Plaisir de Merle Malbec 2010

Colour: Vibrant red.
Bouquet: Spice and cherries on the nose.
Taste: Red berry fruit on the palate with a creamy oak finish. Soft tannins ensure drinkability.

This wine is adaptable enough to stand up to spicy Mexican, Cajun, Indian or Italian fare (especially with tomato-based sauces). Also goes well with semi-hard cheeses and should work well with barbecue foods, chilli and sausage.

variety : Malbec [ 100% Malbec ]
winery : Plaisir De Merle
winemaker : Niel Bester
wine of origin : Paarl
analysis : alc : 14.23 % vol  rs : 2.7 g/l  pH : 3.73  ta : 5.7 g/l  
type : Red   wooded
pack : Bottle  size : 750ml  closure : Cork  

ageing : Although very drinkable, this wine will benefit from further ageing for another three to five years

in the vineyard : Background
Established by the French Huguenots in 1693 on the slopes of the Simonsberg Mountains between Paarl and Franschhoek, Plaisir de Merle is a rare gem.

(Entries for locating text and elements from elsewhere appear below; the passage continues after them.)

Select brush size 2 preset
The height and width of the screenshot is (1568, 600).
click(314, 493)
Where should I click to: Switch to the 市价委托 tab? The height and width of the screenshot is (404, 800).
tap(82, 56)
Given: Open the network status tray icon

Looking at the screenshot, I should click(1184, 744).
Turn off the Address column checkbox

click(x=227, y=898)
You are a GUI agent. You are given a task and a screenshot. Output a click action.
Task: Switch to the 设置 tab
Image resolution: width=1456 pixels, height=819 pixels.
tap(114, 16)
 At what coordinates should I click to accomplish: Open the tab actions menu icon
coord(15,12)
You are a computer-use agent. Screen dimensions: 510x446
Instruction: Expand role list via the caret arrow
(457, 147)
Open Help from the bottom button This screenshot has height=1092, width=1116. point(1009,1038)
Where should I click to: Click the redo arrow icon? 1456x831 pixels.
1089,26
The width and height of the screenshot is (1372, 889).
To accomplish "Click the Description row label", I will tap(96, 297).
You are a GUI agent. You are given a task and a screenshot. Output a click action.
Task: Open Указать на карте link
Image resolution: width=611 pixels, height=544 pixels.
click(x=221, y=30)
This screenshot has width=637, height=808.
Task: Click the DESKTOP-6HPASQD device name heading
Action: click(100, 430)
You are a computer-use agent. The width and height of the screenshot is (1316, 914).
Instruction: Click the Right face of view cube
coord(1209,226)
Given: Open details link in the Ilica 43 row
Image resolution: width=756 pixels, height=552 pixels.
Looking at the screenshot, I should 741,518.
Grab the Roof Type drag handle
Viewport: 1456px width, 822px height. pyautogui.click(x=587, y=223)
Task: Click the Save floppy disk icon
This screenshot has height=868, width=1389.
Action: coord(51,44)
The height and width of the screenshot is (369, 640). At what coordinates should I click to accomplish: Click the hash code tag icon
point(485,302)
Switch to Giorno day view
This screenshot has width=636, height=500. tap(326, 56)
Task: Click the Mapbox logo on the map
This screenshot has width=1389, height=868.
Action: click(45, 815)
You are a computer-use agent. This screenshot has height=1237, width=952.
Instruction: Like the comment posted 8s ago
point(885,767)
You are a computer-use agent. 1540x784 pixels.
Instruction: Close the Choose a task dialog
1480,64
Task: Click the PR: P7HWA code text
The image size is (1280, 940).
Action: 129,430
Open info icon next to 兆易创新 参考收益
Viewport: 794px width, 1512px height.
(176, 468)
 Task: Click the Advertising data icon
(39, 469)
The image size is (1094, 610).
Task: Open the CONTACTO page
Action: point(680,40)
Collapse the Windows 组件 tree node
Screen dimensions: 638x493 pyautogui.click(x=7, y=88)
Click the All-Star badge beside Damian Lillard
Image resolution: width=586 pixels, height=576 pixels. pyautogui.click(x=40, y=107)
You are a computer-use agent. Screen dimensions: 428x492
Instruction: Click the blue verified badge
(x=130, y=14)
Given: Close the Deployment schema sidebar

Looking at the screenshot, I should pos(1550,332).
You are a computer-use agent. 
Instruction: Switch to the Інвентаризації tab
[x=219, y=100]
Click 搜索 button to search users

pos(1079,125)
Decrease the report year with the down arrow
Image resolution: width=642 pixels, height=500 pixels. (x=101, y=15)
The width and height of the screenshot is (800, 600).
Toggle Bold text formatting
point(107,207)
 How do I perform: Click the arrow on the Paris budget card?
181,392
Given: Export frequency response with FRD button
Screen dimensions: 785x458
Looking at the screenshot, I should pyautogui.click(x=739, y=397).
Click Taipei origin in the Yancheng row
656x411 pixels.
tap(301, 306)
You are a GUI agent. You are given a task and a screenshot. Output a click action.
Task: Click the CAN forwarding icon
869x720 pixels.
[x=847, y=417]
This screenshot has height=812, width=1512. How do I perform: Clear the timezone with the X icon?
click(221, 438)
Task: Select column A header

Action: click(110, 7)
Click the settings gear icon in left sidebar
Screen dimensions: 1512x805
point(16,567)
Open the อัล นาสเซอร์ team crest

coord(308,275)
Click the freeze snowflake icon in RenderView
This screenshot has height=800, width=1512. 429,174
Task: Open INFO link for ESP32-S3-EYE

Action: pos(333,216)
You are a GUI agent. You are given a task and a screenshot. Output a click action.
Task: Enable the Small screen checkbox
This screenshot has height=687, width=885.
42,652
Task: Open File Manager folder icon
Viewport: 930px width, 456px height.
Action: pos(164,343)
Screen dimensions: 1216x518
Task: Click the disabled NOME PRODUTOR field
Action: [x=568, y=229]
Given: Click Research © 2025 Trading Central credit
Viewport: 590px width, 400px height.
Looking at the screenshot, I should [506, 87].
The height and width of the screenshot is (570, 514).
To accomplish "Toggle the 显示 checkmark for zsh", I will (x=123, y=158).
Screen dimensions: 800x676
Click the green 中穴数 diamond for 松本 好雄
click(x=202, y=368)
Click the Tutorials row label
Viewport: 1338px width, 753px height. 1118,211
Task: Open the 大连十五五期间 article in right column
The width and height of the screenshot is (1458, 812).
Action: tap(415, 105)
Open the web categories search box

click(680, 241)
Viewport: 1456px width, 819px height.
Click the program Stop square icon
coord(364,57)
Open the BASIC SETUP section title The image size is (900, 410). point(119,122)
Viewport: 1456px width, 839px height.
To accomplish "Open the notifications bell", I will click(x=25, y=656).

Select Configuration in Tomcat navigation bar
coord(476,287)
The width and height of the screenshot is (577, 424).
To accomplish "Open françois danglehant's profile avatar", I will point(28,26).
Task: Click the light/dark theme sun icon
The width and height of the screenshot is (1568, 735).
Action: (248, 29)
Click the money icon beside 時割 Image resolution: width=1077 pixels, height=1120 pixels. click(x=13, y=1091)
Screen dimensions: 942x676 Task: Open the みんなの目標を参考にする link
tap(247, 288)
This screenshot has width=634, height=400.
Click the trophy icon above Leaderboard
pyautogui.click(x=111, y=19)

A Distell showpiece, this 974 hectare estate in Simondium, Paarl, has earned international acclaim for its white and red wines. About 400 hectares are planted with a variety of noble grape cultivars such as Chardonnay, Sauvignon Blanc, Cabernet Sauvignon, Merlot, Petit Verdot, Cabernet Franc, Shiraz and Malbec. An area of only about 80 hectares of prime vineyards has been set aside for the Plaisir de Merle cellar. Cellarmaster Niel Bester attributes the success of his wines to being able to work with great fruit coming from a very unique terrain and the invaluable input from his viticulture team.

The vineyards
The diversity of the soils, slopes and elevations is closely linked with the quality of Plaisir de Merle wines. Well-drained weathered granite soils (predominantly Tukulu and Hutton) with good water retention allow minimal irrigation with most vineyards being dry-land and situated on the south-eastern slopes of the Simonsberg.

Viticulturist: Freddie le Roux

about the harvest: 

in the cellar : The grapes were destalked and crushed into a small stainless steel fermenter. The juice was pumped over the skins at regular intervals to extract colour, flavour and tannins. Malolactic fermentation took place in 300-litre new and second-fill French oak barrels. After racking the wine of the lees it was returned to the barrels for a total period of 16 months.